Leutnant
Démocratie Participative
31 janvier 2020
Sales Blancs.
« Je vous écris pour vous remercier d’avoir gâché ma vie […] Les « prédateurs », c’est vous […] Ceux qui fabriquent la criminalité, c’est vous.«
Il n’y a dans ces propos, tirés des nombreux courriers adressés par l’accusé au juge d’instruction, aucune stratégie de défense, comme l’indique l’expert psychiatre Vincent Camus… juste les mots d’un garçon de 22 ans incarcéré depuis trois ans, un mois et seize jours.
Fin 2016, entre le 18 novembre et le 5 décembre, Roméo Mbah a, quai Paul-Bert à Tours, entre le pont Wilson et le pont de fil, agressé successivement quatre femmes, d’abord pour s’approprier leur téléphone portable puis, dans les deux derniers cas, dans la perspective d’une relation sexuelle. Quitte à recourir à la violence…
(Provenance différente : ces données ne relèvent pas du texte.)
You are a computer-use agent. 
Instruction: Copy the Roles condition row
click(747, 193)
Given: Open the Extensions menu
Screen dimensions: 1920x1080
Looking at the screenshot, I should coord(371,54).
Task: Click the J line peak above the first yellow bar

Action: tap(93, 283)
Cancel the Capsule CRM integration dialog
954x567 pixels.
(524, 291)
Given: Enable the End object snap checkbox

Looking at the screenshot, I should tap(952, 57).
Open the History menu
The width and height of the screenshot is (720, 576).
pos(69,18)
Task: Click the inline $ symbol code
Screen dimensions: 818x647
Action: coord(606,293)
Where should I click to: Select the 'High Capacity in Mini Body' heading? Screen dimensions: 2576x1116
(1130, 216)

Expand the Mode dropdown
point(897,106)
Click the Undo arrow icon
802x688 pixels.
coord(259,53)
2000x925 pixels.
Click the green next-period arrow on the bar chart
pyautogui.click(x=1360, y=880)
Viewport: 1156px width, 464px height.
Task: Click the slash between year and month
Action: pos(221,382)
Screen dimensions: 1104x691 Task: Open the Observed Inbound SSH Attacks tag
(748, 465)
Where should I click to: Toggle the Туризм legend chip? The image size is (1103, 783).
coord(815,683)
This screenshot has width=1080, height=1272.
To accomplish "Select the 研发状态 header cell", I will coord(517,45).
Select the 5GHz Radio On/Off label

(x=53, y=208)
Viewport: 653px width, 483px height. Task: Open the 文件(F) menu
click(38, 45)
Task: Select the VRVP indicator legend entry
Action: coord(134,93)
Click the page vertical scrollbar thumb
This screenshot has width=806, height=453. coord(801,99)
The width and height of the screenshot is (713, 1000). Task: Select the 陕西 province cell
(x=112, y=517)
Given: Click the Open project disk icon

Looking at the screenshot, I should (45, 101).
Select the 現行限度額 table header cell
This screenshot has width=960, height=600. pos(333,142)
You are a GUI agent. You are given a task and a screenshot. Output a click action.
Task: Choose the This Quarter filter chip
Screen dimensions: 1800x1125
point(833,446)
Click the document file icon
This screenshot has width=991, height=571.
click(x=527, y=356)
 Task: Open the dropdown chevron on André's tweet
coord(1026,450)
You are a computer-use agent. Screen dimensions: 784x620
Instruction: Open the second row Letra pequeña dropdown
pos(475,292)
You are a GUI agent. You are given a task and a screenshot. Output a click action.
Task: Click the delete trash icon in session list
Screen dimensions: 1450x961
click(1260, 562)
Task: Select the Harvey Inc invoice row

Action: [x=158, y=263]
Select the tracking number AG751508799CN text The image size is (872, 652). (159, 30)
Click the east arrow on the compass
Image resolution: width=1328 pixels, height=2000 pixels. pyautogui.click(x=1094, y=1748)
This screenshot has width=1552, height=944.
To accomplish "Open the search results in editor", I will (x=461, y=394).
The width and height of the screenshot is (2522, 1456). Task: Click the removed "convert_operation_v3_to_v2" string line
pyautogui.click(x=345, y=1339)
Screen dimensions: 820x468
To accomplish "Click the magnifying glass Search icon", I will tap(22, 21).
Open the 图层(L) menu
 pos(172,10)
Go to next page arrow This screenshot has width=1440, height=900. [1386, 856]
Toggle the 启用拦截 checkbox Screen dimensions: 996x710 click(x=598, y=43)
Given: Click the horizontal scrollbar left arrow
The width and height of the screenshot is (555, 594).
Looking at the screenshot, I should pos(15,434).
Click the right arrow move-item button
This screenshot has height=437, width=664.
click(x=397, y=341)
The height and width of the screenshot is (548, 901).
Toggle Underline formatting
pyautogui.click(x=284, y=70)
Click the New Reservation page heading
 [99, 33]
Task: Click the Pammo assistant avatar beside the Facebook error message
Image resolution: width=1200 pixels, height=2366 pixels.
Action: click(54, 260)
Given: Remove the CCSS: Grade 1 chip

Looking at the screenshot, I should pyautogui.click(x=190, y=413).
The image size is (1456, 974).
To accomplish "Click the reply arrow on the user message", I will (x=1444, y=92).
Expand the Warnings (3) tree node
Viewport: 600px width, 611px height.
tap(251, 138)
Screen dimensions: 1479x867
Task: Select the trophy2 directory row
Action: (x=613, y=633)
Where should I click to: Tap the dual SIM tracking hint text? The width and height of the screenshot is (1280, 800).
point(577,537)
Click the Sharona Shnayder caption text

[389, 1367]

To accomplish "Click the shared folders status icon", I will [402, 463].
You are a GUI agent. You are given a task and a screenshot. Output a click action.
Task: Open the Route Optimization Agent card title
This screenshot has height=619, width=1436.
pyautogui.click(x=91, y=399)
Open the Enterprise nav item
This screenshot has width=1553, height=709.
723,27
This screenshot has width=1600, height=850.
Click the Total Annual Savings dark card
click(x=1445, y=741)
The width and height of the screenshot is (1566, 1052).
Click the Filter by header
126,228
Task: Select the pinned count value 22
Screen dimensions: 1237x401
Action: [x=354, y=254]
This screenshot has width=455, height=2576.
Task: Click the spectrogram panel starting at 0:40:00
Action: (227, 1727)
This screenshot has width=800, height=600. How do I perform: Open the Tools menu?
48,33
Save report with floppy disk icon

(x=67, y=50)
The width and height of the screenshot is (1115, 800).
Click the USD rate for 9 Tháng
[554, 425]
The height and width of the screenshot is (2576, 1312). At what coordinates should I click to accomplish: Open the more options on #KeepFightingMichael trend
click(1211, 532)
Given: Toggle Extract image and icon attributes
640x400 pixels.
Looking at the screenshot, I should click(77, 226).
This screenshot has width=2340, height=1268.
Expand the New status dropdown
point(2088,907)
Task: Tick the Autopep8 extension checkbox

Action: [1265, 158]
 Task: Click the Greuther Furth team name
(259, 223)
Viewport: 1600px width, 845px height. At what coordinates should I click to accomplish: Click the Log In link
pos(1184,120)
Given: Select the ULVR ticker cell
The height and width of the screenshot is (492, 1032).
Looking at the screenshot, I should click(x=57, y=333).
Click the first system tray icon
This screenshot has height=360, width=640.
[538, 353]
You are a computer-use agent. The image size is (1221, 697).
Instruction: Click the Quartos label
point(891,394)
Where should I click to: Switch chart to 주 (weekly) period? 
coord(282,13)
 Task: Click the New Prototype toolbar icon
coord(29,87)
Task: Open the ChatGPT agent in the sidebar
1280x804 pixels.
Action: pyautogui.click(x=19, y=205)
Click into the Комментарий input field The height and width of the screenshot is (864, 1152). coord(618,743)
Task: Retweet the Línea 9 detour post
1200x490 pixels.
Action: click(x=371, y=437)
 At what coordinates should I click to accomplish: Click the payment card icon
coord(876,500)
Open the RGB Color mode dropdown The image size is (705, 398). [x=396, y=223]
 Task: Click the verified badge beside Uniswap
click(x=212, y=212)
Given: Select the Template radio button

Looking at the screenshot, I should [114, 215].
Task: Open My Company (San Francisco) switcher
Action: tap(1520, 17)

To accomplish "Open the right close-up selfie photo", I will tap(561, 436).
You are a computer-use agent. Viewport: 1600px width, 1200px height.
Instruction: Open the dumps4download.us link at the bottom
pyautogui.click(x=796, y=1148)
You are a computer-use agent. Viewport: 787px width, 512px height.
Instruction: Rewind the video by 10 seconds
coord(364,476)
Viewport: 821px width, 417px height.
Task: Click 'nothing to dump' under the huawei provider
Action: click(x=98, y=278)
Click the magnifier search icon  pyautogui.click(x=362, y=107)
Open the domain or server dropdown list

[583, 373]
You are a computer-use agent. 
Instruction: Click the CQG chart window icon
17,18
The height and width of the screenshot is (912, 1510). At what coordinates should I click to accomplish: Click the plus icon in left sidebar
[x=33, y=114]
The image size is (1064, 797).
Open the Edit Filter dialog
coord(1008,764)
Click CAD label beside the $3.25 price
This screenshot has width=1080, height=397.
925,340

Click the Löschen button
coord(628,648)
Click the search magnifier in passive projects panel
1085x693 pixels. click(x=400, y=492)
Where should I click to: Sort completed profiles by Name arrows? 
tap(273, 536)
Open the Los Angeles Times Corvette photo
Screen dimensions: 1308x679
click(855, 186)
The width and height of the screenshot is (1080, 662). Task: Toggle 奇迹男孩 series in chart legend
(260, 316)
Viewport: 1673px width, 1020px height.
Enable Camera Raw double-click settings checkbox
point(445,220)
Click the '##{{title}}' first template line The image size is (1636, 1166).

Son attitude dans le box, plus encore son comportement en détention, incite la présidente de la cour d’assises Aude Cristau à lui demander s’il a compris la gravité des faits qui lui sont reprochés (tentative de viol, vol avec violence, extorsion avec arme…) et s’il a conscience qu’il encourt entre un an d’emprisonnement et trente ans de réclusion criminelle.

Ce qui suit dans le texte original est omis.